Today’s campgrounds need bigger spaces for these rigs and even the smaller Class Cs and towables, he said.
“If 25 feet between parking pads was fine (for an earlier generation), 35 feet is what people want today. Trying to remodel these campgrounds to meet the value standards of today’s guests, who are willing to pay the price, is probably one of our biggest obstacles of the future.”
He continued, “We need to focus on the outdoor experience of the camper better, with better site amenities and better rec programs. We have to focus on the camper because a campsite with a picnic table sitting on the grass is not good enough. We need to provide an outdoor patio experience, which is another way of saying people want more.”
Technology, through social media, is another big factor.
“It provides the tools to reach the guests, and they want to be talked to,” he said.
That conversation with guests has led KOA to invest millions of dollars in online social platform development, and also in KOA.com – already the world’s most visited camping website.
“Social media allows us to have a near one-to-one conversation with our guests, and that is where consumer communications is heading,” said Toby Hedges, senior director of marketing for KOA. “We’ve created a rapidly growing community of campers on sites like Facebook who will settle for nothing less than ongoing, constant communication with our brand.”
Changes to KOA.com, paired with advances in KOA’s proprietary KampSight campground operating and reservation system, have streamlined the campers’ campground search and reservation experience.
“KOA.com is the best place for campers to go to seamlessly find and book their next camping stay, and the KampSight system ties everything together so that online reservations can be completed by the camper easily and efficiently,” Hedges said. “It keeps phone calls away from the front desk so that the campground staff can concentrate on taking care of their current guests.”
In fact, KOA is now taking KampSight global, partnering with BIG4 Holiday Parks of Australia to develop the cutting edge next generation in campground management software.
“BIG4 has been a great partner, and it’s exciting to know that we are truly going to have the world’s best system, no matter what side of the world you are on,” said Jef Sutherland, KOA’s vice president of franchisee services.
“We’re trying to execute the right message.
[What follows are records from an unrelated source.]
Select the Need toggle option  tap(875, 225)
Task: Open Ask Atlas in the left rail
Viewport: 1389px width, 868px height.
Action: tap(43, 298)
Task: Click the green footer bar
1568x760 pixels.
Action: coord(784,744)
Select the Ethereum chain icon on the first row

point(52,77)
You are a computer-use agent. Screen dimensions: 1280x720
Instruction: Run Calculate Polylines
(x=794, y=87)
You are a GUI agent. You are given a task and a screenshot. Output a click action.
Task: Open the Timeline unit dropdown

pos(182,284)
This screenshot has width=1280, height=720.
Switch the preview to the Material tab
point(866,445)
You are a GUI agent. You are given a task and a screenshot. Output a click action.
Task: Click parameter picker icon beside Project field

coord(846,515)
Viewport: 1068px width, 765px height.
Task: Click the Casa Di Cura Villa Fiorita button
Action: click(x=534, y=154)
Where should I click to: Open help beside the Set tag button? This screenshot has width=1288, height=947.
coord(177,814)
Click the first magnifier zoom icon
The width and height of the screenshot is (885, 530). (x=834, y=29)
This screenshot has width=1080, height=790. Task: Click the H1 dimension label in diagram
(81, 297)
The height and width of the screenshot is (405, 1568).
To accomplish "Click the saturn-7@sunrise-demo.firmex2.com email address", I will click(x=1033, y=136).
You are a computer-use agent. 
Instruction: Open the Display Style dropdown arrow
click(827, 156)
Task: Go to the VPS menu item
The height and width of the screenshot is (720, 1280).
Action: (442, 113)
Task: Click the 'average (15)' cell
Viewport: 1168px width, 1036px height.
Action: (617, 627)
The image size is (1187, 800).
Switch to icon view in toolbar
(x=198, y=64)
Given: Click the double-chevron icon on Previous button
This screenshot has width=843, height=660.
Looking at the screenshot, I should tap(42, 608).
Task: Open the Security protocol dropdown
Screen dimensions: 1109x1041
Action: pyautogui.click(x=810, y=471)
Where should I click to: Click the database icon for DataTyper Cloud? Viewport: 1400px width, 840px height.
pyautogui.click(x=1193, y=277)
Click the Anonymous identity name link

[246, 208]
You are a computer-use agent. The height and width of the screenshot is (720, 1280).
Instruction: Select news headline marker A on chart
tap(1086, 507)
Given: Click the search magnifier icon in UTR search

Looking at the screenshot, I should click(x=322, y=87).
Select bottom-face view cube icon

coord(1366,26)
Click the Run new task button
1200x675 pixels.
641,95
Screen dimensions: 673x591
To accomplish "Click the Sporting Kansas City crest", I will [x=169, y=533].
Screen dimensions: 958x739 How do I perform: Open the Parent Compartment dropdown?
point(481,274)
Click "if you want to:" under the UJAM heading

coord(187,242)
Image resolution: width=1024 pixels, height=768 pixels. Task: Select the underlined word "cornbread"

I find technology to be extremely humbling, trying to develop it. There is no limit to what is possible today but it’s very expensive and very time-consuming. It always takes longer to accomplish technological goals but it’s critical.”
Top Service Another Key
Service training at KOA starts nearly the moment a franchise agreement is signed, said Sutherland.
“We bring new owners to Billings for a session of KOA University, so that they have a deep understanding of all of the programs and processes we have fine tuned over the past 50 years,” he said. “No one else in the camping industry can guide them, from the day they buy a campground to the day they sell it, like we can.”
KOA also offers innovative online “continuing education” for owners and their staffs to make it easy to keep up with program changes and keep customer service “top of mind.”
All of that help for franchisees has resulted in KOA converting nearly 120 independent campgrounds to the KOA system since 2007.
“We survey all our guests and compile what is known in the industry as ‘net promoter scores,’” Hittmeier continued. “It’s a way to gauge customer feedback. When you compare our scores to other industries, ours are the same as Marriot, which I find interesting.”